Logistic regression from scratch - pmuens
https://philippmuens.com/logistic-regression-from-scratch/
======
curiousgal
Very interesting seeing people in the comments debate what is a very basic
thing taught in any stats/econometrics class.

The idea behind binary regression ( Y is 0 or 1) is that you use a latent
variable Y* = beta X + epsilon.

X is the matrix of indenpent variables, beta is the vector of coefficients and
epsilon is an error term that sums the rest of what X can't explain.

Y thus becomes 1 if Y* >0 and 0 otherwise.

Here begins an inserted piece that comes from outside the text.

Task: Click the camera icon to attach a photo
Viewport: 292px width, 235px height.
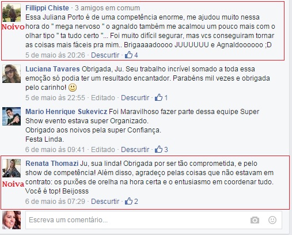Action: (x=255, y=220)
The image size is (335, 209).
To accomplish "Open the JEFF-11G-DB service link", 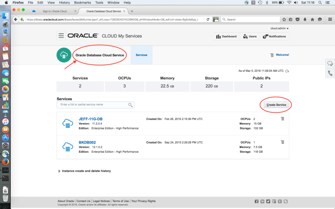I will click(x=90, y=119).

Seeing how Y is binary, we can model it using a Bernoulli distribution with a
success probability P(Y=1) = P(Y* >0) = 1 - P(Y* <=0) = 1 - P(epsilon <= -beta
X) = 1 - CDF_epsilon(-beta X)

Technically you can use any function that maps R to [0, 1] as a CDF. If its
density is symmetrical then you can directly write the above probability as
CDF(beta X). The two usual choices are either the normal CDF which gives the
Probit model or the Logistic function (Sigmoid) which gives the Logit model.
With the CDF known you can calculate the likelihood and use it to estimate the
coefficients.

People prefer the Logit model because the coefficients of the model are
interpretable in terms of log-odds and all and the fucntion has some nice
numerical properties.

That's all there is to it really.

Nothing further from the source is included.